These data will be scraped from the website of the creators of CryptoPunks.
Additional historical data will include Ethereum/USD rates and recent digital art token (NFT) sales prices.
You should phrase your research question in a way that matches up with the scope of inference your dataset allows for.
How much (predictive) signal can we find amid the noisy, speculative confluence of cryptocurrency and art auctions?
What are the cases, and how many are there?
There are 10,000 CryptoPunks (NFT’s – Non-Fungible Tokens), and we have a record of every sales price in the 4 years since they were given away for free. On May 13, Christie’s Auction House will auction off 9 of the Punks, which will serve as our ultimate test cases.
Describe the method of data collection.
Scrape CryptoPunk data from LarvaLabs.com and download data from other sites about cryptocurrency rates and digital art sales trends.
What type of study is this (observational/experiment)?
Observational
What is the response variable? Is it quantitative or qualitative?
Sales price, a quantitative variable showing how many Ether the buyer paid for the Punk.
CryptoPunks have several qualitative attributes, such as hair type, hat type, pipe/cigarette, alien/zombie/ape/female/male, etc, which all appeal to various buyers. What’s likely more important though is the (quantitative) scarcity of each of those attributes.

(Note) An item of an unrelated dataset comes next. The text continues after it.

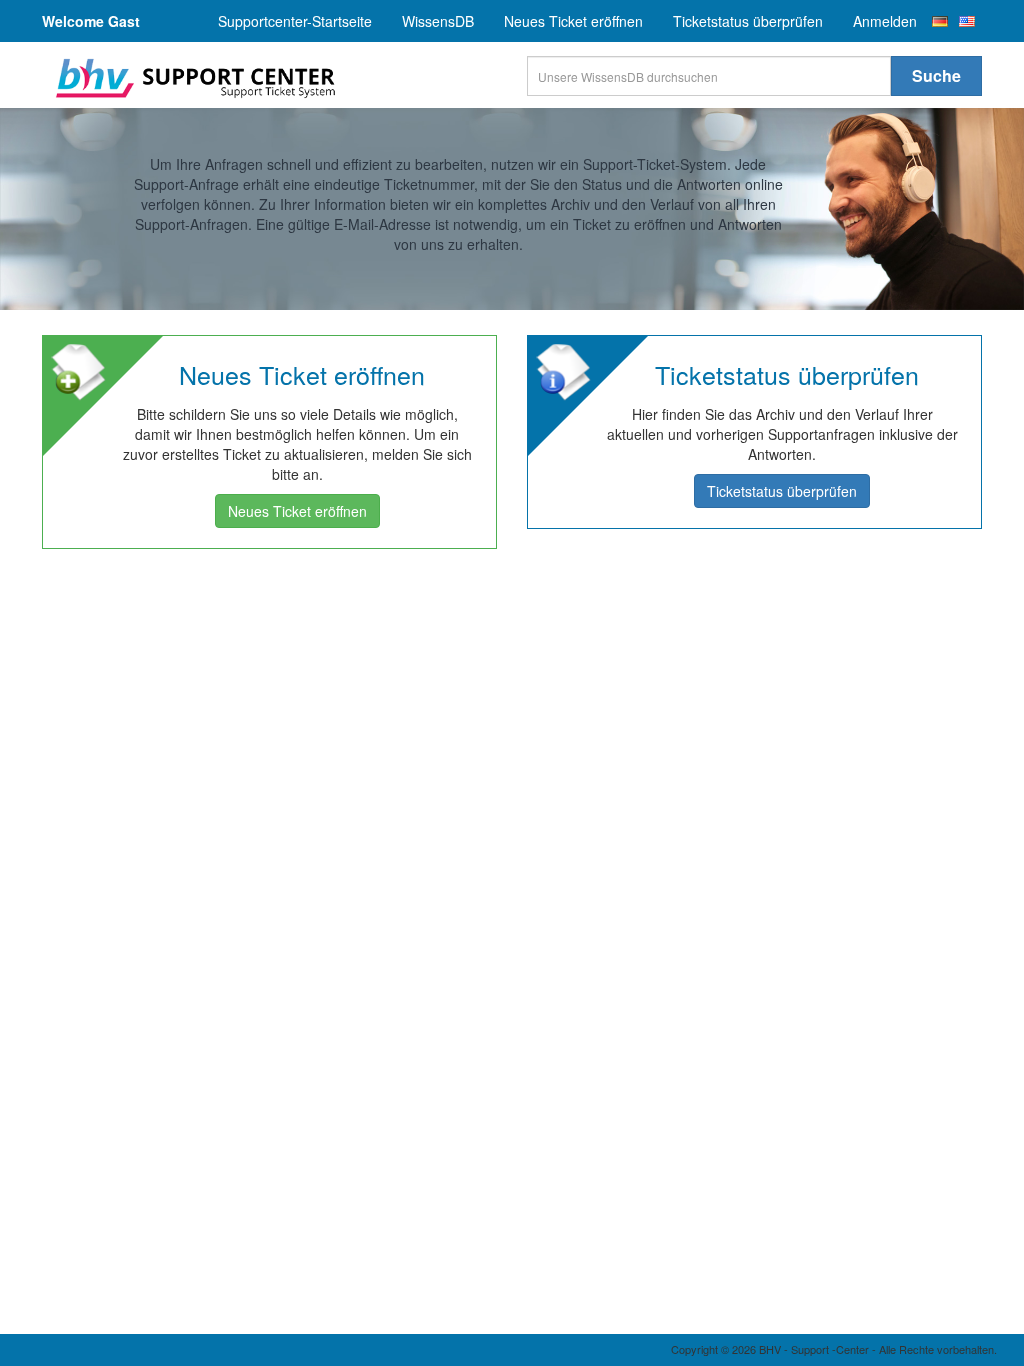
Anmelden (885, 21)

For example there are only 9 aliens in the whole set of 10K Punks, one of which will be sold at the Christie’s auction on May 13. It will certainly fetch the highest price. And then there’s the Ethereum price factor, which is also quantitative: The Punks are sold in Ether tokens, the price of which (in dollars) is at all-time highs, amidst a speculative frenzy in cryptocurrency. And a token representing Beeple’s digital artwork sold for $69M in Ether last month at Christie’s, so we’ll also observe recent price trends in digital art tokens, a subset of NFT’s.

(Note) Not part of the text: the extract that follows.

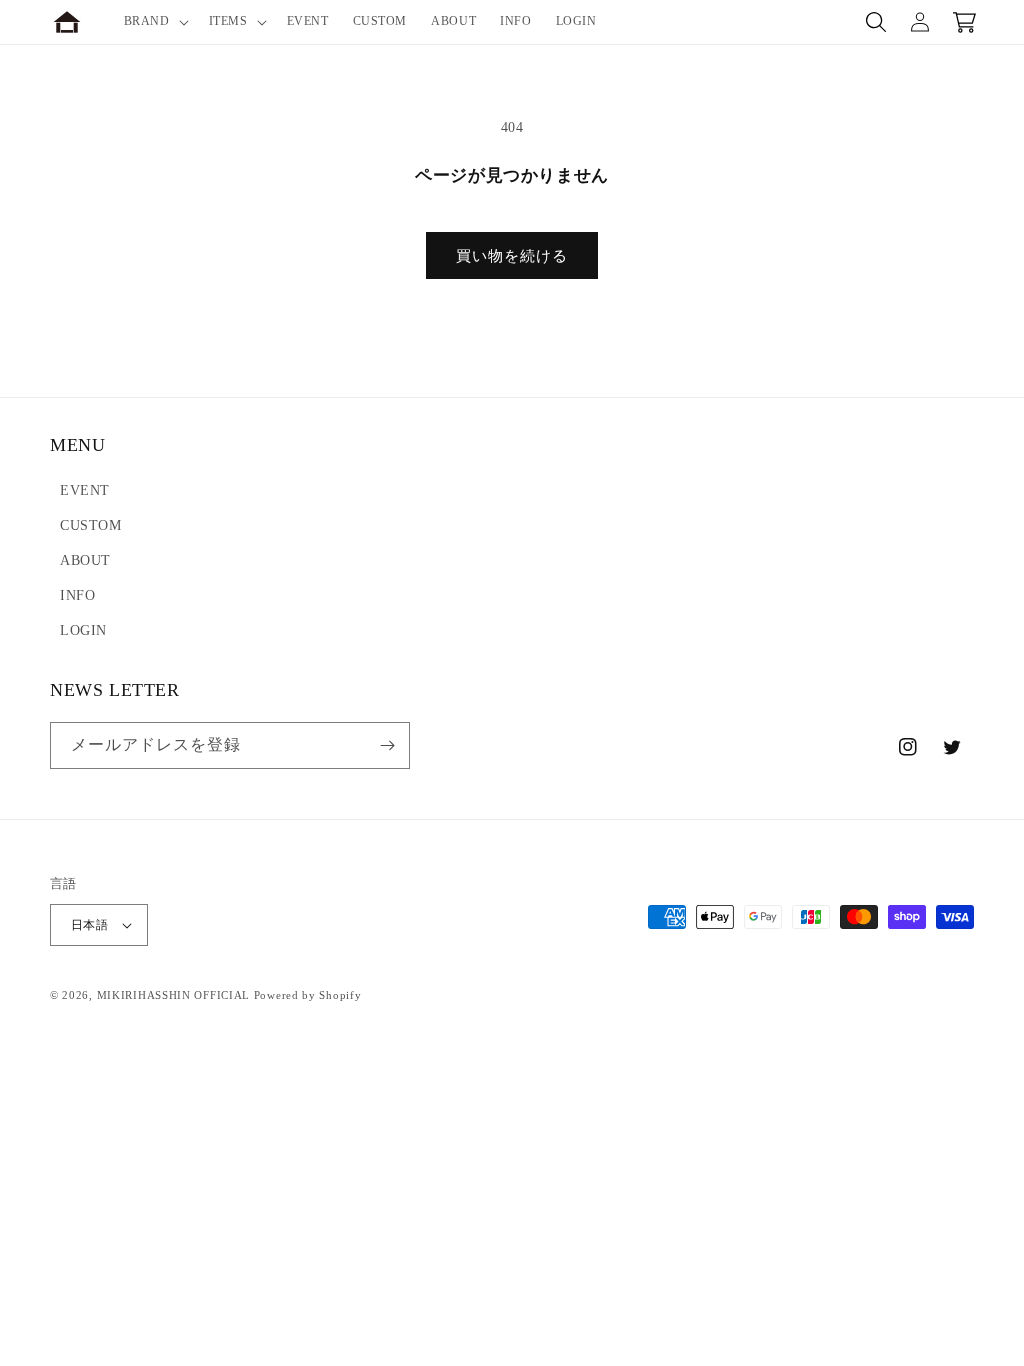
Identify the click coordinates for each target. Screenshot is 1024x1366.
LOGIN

Provide summary statistics for each of the variables. Also include appropriate visualizations related to your research question (e.g. scatter plot, boxplots, etc). This step requires the use of R, hence a code chunk is provided below. Insert more code chunks as needed.
# 9 Punks auctioned at Christie's
christiesPunks <- as.character(c(2, 532, 58, 30, 635, 602, 768, 603, 757))
displayPunk <- function(punk) {
# url punk ID string must be 4 digits
punk <- str_pad(punk, 4, "left", "0")
Url <- glue('https://www.larvalabs.com/public/images/cryptopunks/punk{punk}.png')
include_graphics(Url)
}
displayPunk(christiesPunks[1:8])
punks <- read_csv('punkTypes.csv')
## Warning: Missing column names filled in: 'X1' [1]
##
## ── Column specification ────────────────────────────────────────────────────────
## cols(
## X1 = col_double(),
## type = col_character(),
## ID = col_double()
## )
group_by(punks, type) %>%
ggplot(aes(type)) +
geom_bar()
|
glue("The average CryptoPunk ID is {mean(as.numeric(punks$ID))}.
The average ID in the Christie's auction is {mean(as.numeric(christiesPunks))}.")
## The average CryptoPunk ID is 4999.5.
## The average ID in the Christie's auction is 443.
For some reason, the auctioned Punks are from the lower numbers of the set. This will be interesting to explore.
|
pt <- read_csv('punkTrades.csv')
##
## ── Column specification ────────────────────────────────────────────────────────
## cols(
## ID = col_character(),
## Type = col_character(),
## From = col_character(),
## To = col_character(),
## Amount = col_character(),
## Txn = col_character()
## )
head(pt)
## # A tibble: 6 x 6
## ID Type From To Amount Txn
## <chr> <chr> <chr> <chr> <chr> <chr>
## 1 0000 Sold 0xf5099e 14715954 25Ξ ($2,822) Nov 30, 2018
## 2 0000 Sold 0x00d7c9 10528156 1.60Ξ ($386) Jul 07, 2017
## 3 0000 Sold 0xc352b5 55241 0.98Ξ ($320) Jun 23, 2017
## 4 0000 Claimed <NA> 12800693 <NA> Jun 23, 2017
## 5 0001 Sold EliteCat… 0xcf6165 60Ξ ($36,305) Nov 30, 2020
## 6 0001 Sold 0xf5099e GoWest23 31Ξ ($5,155) Apr 06, 2019
glue("The average times each Punk has been sold, in the data I have so far, is
{round(sum(pt$Type == 'Sold') / sum(pt$Type == 'Claimed'), 2)}")
## The average times each Punk has been sold, in the data I have so far, is
## 0.85
pa <- read_csv('punkAttributes.csv')
##
## ── Column specification ────────────────────────────────────────────────────────
## cols(
## Attribute = col_character(),
## `Number of Punks` = col_double(),
## `For Sale` = col_double(),
## `Avg Sale 90 Days` = col_double(),
## `Cheapest Offered Now` = col_character()
## )
head(pa)
## # A tibble: 6 x 5
## Attribute `Number of Punks` `For Sale` `Avg Sale 90 Day… `Cheapest Offered …
## <chr> <dbl> <dbl> <dbl> <chr>
## 1 Beanie 44 12 94.7 199Ξ
## 2 Choker 48 5 46.8 111Ξ
## 3 Pilot Helm… 54 10 89.8 160Ξ
## 4 Tiara 55 8 71.0 119.99Ξ
## 5 Orange Side 68 12 73.0 79.99Ξ
## 6 Buck Teeth 78 10 38.3 75Ξ
pa$Attribute <- factor(pa$Attribute, levels = pa$Attribute)
ggplot(pa, aes(Attribute, `Number of Punks`)) +
geom_bar(stat = 'identity') +
coord_flip()